Sr. Wang ou Tio Wang, como é chamado carinhosamente pelos clientes e pelos oficiais da administração urbana da cidade de Wuhan, possui uma barraca de frutas e inúmeros acessórios. Entre cintos de couro, roupas baratas, palmilhas, cabides, dentre toda sorte de objetos, Wang tira o sustento da família na pequena barraca localizada em uma das ruas de grande acesso da cidade. Wuhan, entretanto, precisa crescer. Crescer implica em se mostrar cada vez mais uma cidade cosmopolita e pós-moderna, ainda que comunista. Então, essa é a parte que começa a ficar confusa e na qual, admito, me perdi em raciocínios apreendidos nos primeiros períodos das matérias de política da faculdade.
Comunismo, avanço comercial e cosmopolitismo podem ser conjugados? É mesmo uma pergunta! A ira do Sr. Wang lendo os ideais de uma sociedade comunista combina com seu comportamento agressivo perante aos oficiais da administração. Mas, um deles mesmo diz: “Ele (referindo-se à Wang) é escravo da vida e nós do trabalho”. E, talvez, seja mesmo isso.
Talvez Wuhan, capital da província de Hubei, sendo a maior cidade da China esteja começando a adquirir novos ares. Sabemos do crescimento do país nos últimos anos. A nova potência, alguns dizem. Seria, então, Wuhan realmente a nova “cidade dos sonhos” inaugurando um resplendoroso sol para o século XXI?
Sabemos também por seu final, que o filme foi filmado até 2015 quando a China parecia realmente despontar como possível nova potência econômica e, talvez, cultural. Hoje, sinceramente, não sei nem o que comerei no jantar. Por isso, evito fazer previsões econômicas.
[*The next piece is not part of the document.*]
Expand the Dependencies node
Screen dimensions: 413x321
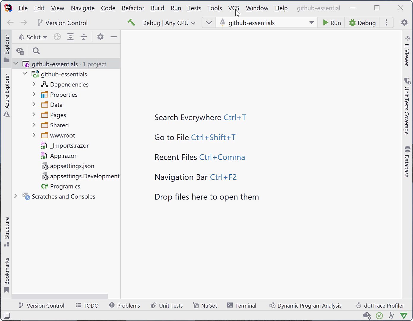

Mas é possível dizer que a China que Tio Wang conheceu certamente será muito diferente da que sua neta conhecerá. A ela estão reservados os estudos, uma vida melhor, o “sonho chinês”. Wang permanece como personagem caricatural eventualmente se assemelhando ao Daniel Blake de Kean Loach em seus últimos momentos de angústia. Blake chutou o balde. Wang também. Quer dizer… Depois dos créditos finais, “Cidade dos Sonhos” parece se transformar magicamente em uma propaganda da nova sociedade chinesa capaz de permanecer em seus ideais comunistas e abarcar todos os interesses. E, será isso possível? Nova pergunta.
Meu querido companheiro de escrita Jorge Cruz disse: “Então, o problema era o velho.” Acho que digo: O problema somos todos nós.